TASK
Below are some records: retype them all exactly, but not the pictures.

##########

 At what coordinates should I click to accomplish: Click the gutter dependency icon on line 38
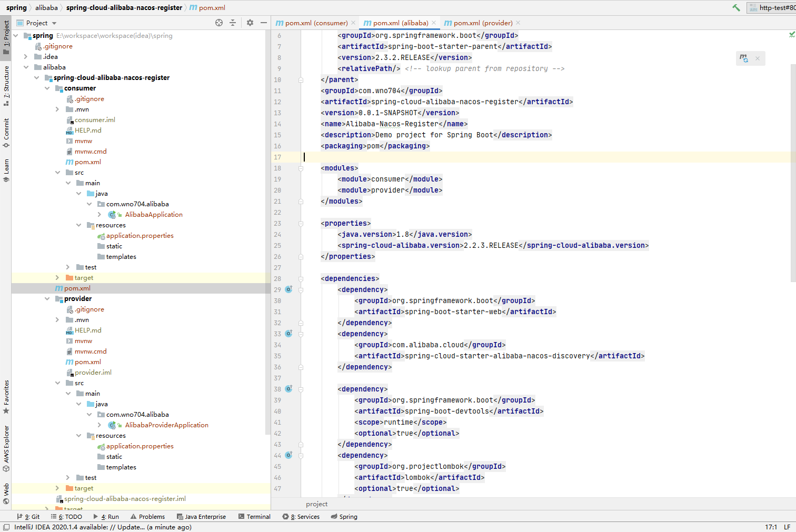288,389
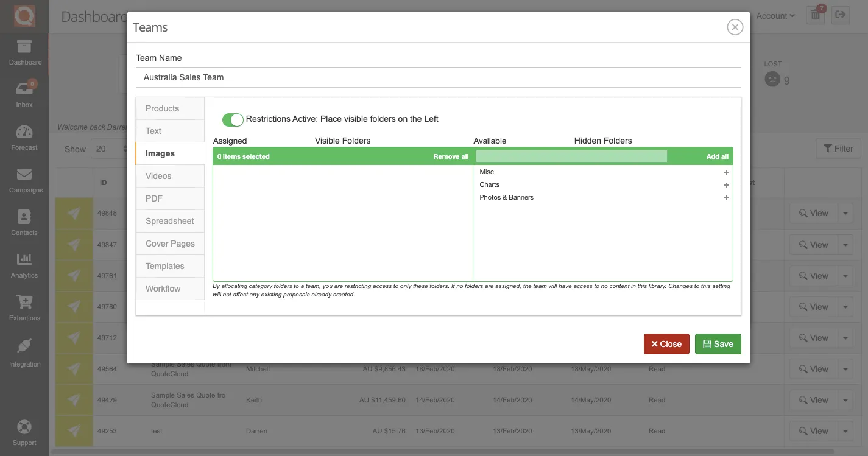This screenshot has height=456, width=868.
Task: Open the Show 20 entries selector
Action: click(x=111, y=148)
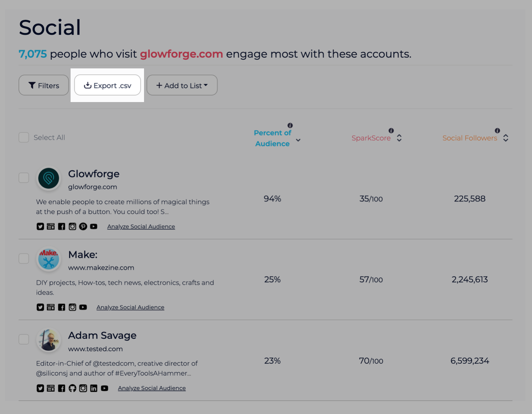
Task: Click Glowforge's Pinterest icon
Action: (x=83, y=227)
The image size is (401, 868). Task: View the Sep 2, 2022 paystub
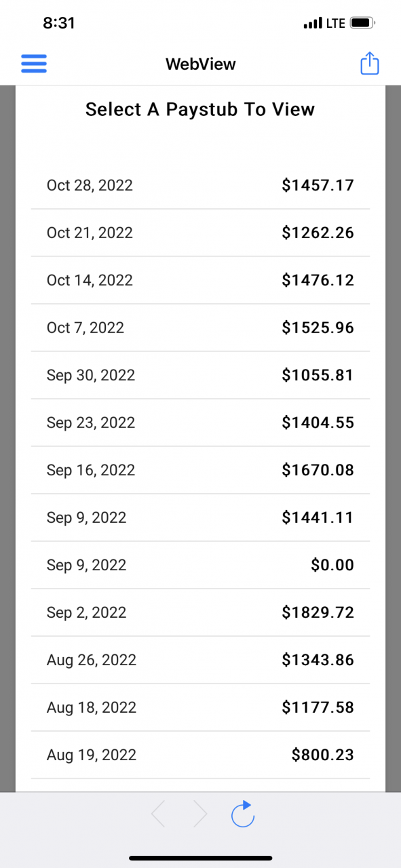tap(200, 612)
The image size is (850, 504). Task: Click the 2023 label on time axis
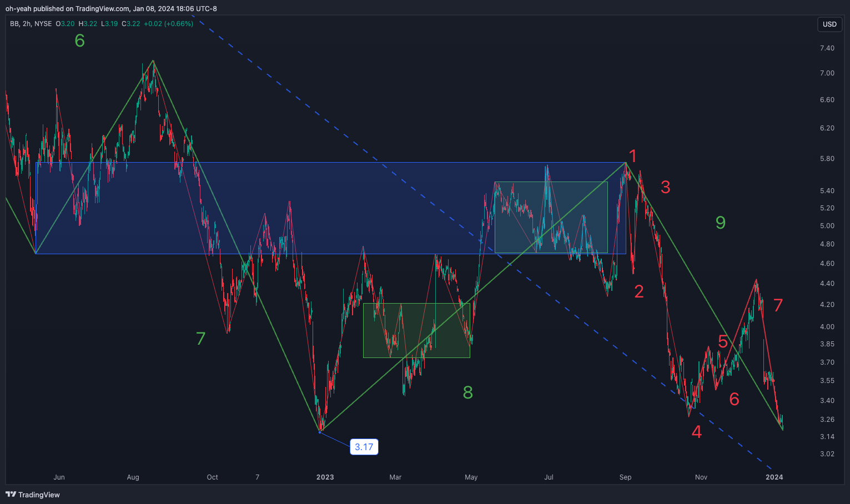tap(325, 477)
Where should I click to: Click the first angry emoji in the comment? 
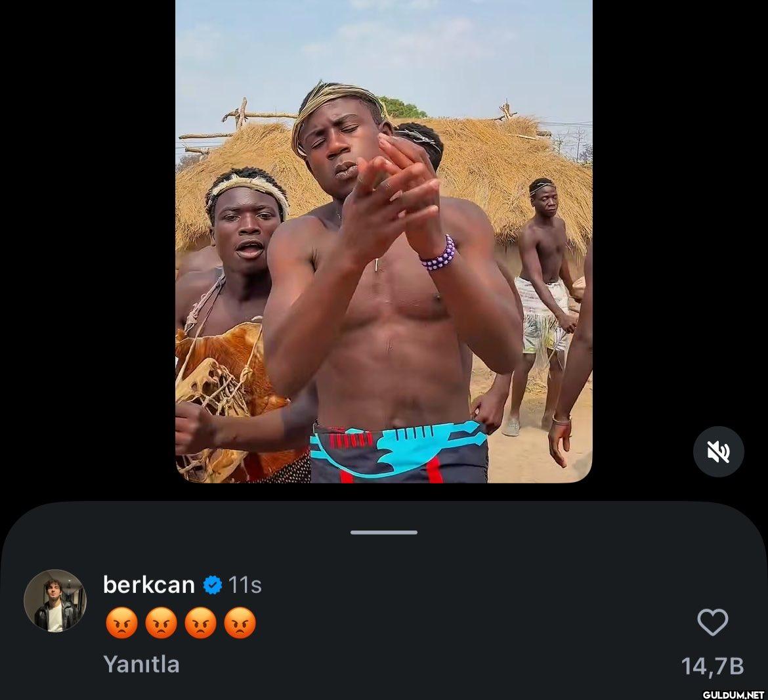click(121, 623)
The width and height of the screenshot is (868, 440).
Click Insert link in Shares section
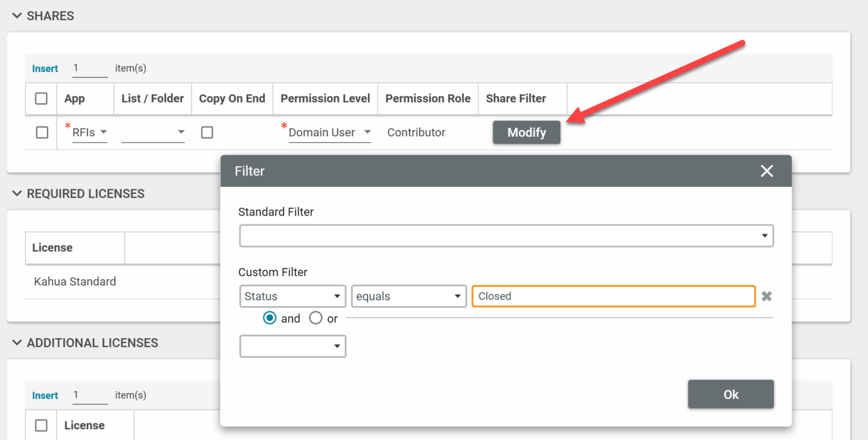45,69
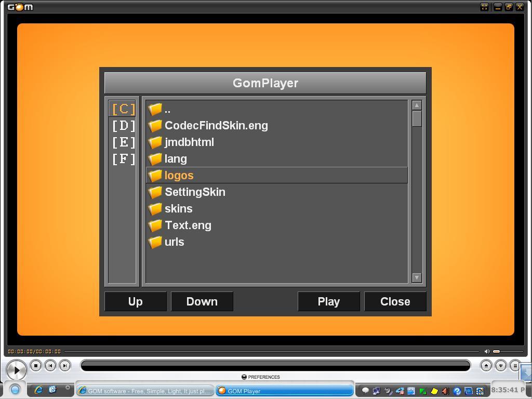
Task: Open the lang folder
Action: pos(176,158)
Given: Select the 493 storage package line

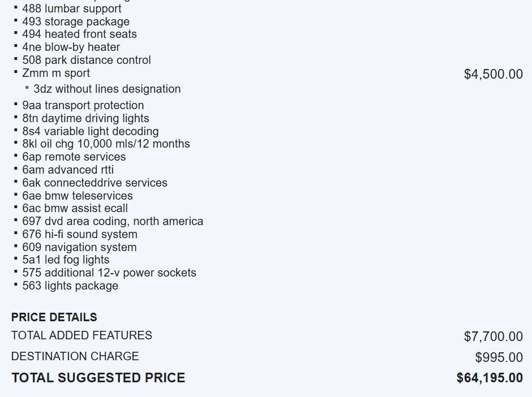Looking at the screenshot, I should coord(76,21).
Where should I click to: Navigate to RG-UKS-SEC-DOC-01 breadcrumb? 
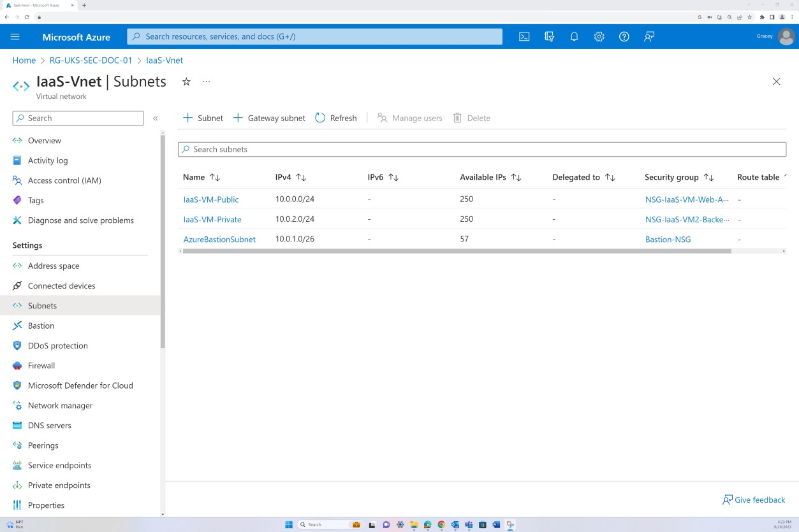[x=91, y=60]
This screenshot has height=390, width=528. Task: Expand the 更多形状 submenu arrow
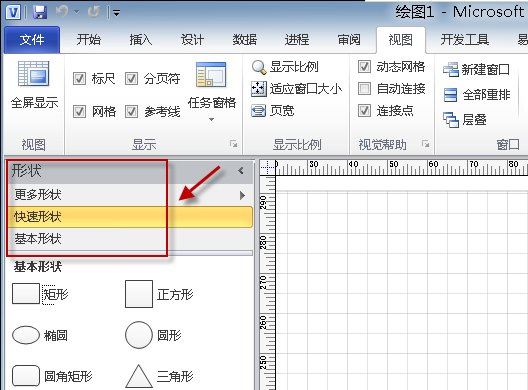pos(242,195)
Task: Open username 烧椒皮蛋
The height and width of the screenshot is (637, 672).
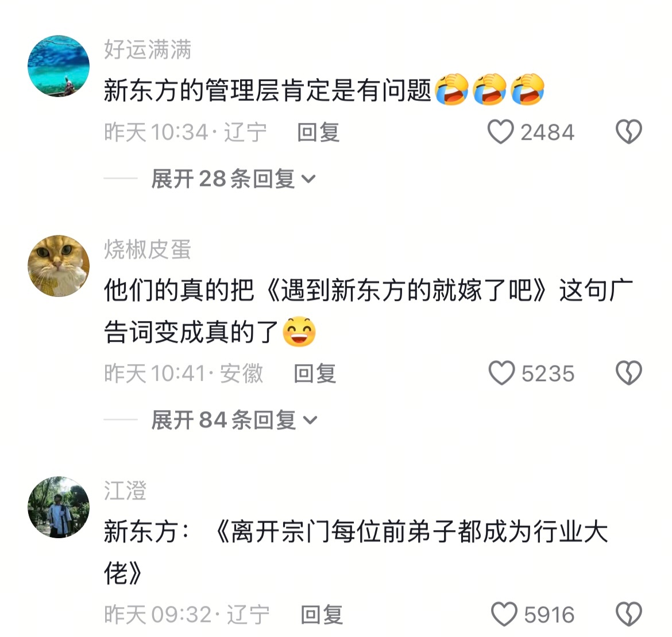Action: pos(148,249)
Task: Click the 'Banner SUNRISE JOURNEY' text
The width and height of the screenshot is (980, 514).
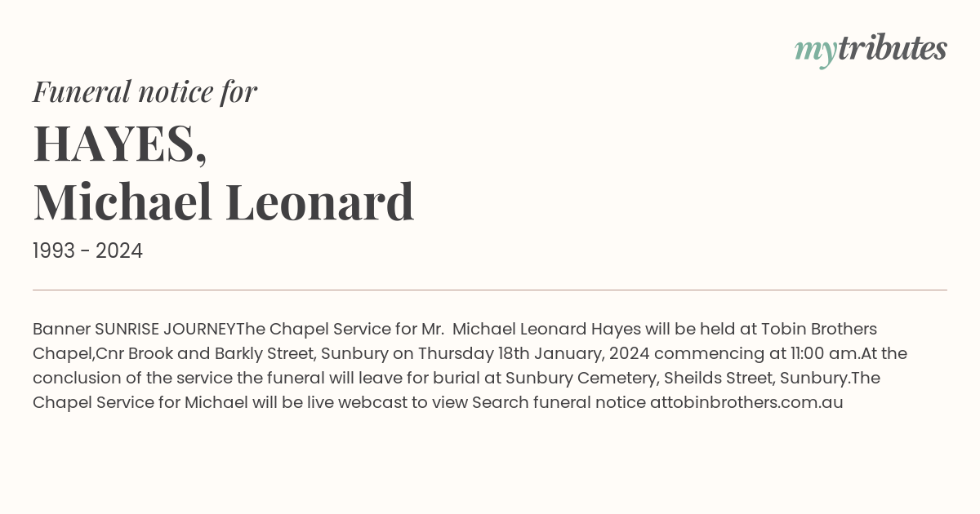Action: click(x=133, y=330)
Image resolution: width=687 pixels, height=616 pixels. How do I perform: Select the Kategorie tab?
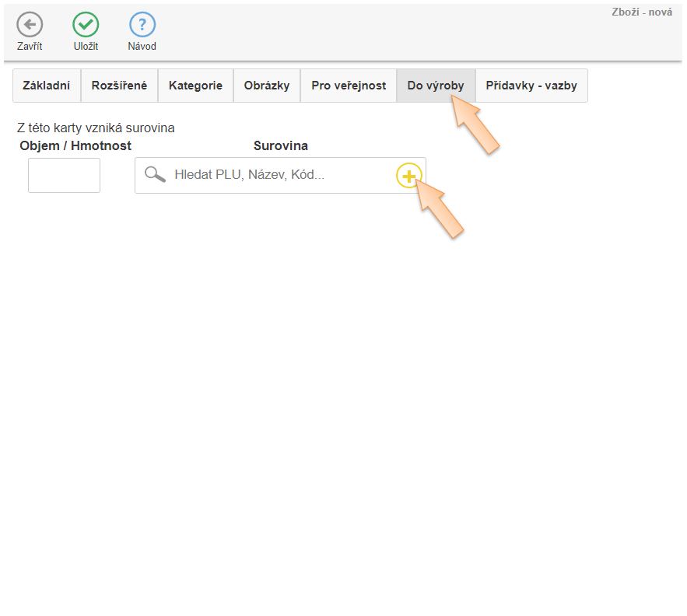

##########

WRITTEN REPLY
 At what coordinates should I click to accomplish: Click the gutter dependency icon on line 38
288,389
This screenshot has height=456, width=868.
Task: Open the Show 20 entries selector
Action: click(x=111, y=148)
Task: Click Glowforge's Pinterest icon
Action: (x=83, y=227)
The image size is (401, 868). Task: View the Sep 2, 2022 paystub
tap(200, 612)
The image size is (850, 504). Task: Click the 2023 label on time axis
tap(325, 477)
Where should I click to: Click the first angry emoji in the comment? 
click(121, 623)
The width and height of the screenshot is (868, 440).
Click Insert link in Shares section
45,69
Task: Open the lang folder
Action: pos(176,158)
Given: Select the 493 storage package line

Looking at the screenshot, I should coord(76,21).
Where should I click to: Navigate to RG-UKS-SEC-DOC-01 breadcrumb? 
[x=91, y=60]
This screenshot has height=390, width=528. Task: Expand the 更多形状 submenu arrow
pos(242,195)
Task: Open username 烧椒皮蛋
The height and width of the screenshot is (637, 672).
Action: pos(148,249)
Task: Click the 'Banner SUNRISE JOURNEY' text
The width and height of the screenshot is (980, 514).
Action: click(x=133, y=330)
Image resolution: width=687 pixels, height=616 pixels. How do I perform: Select the Kategorie tab?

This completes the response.